The Reverend William Exner

Friday June 7

"When you see only waves, you might miss the water. But if you are mindful, you will be able to touch the water. Once you are capable of touching the water, you will not mind the coming and going of the waves. You are no longer afraid. You are no longer upset about the beginning or the end of the wave, or that the wave is higher or lower, more or less beautiful." Living Buddha, Living Christ, Thich Nhat Hanh    Where have I seen God today? This is my favorite spiritual practice. And the more I ask myself this question, the less often I actually have to ask it. Instead I will often instantly recognize and appreciate God that is always with me - in the beauty of the flowering tress of spring or in parents volunteering seemingly endless hours at the baseball field or girl scout meetings.

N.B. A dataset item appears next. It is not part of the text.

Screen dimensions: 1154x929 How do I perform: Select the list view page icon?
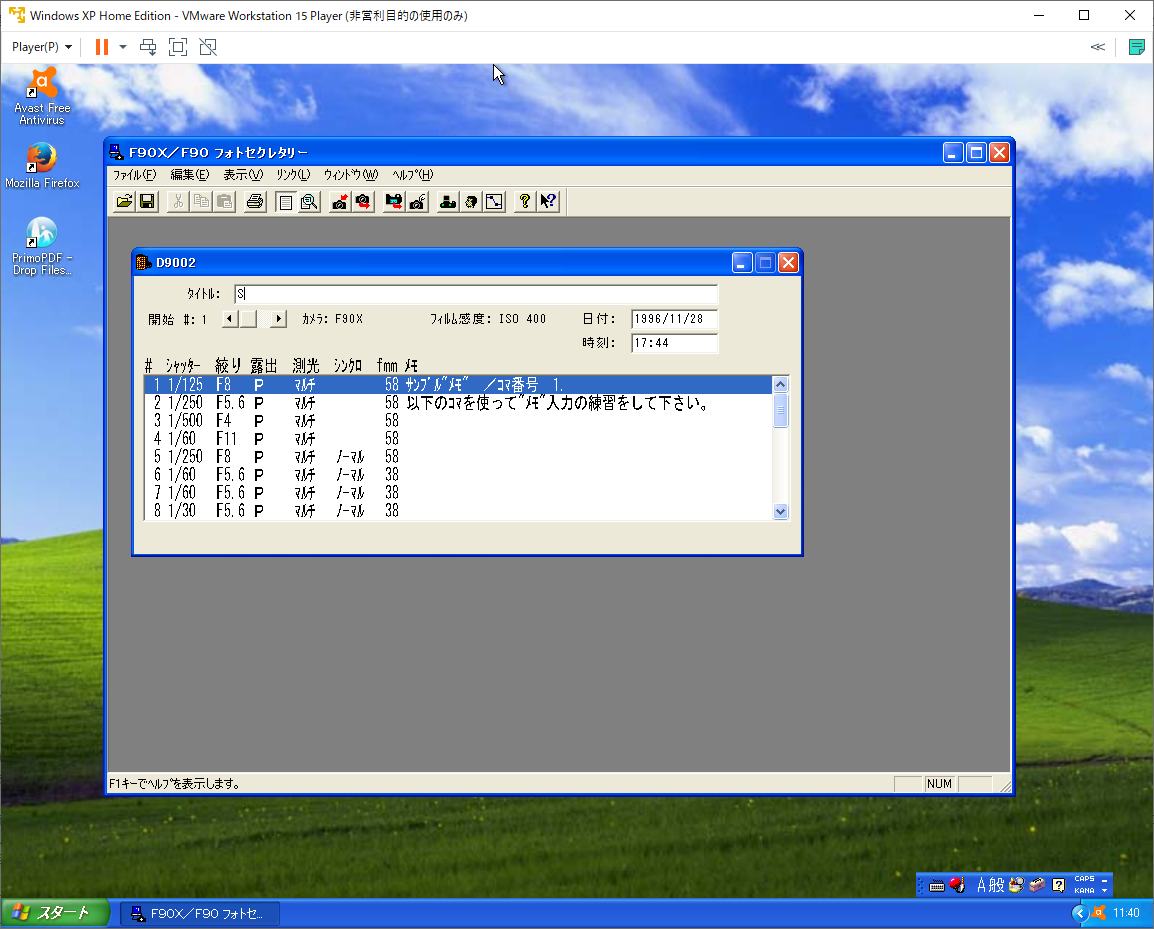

And I continue this practice, so that I continue to see God in new ways around me - no matter what waves I am in.    Jill Desrochers, Sunday School Coordinator Parishioner since 2006
Jill Desrochers

Thursday June 6

"The kingdom that Jesus preached and lived was all about a glorious, uproarious, absurd generosity. Think of the best thing you can do for the worst person, and go ahead and do it. Think of what you'd really like someone to do for you, and do it for them. Think of the people to whom you are tempted to be nasty, and lavish generosity on them instead. These instructions have a fresh, spring like quality. They are all about new life bursting out energetically, like flowers growing through concrete and startling everyone with their color and vigor. " (N. T. Wright, Luke for Everyone).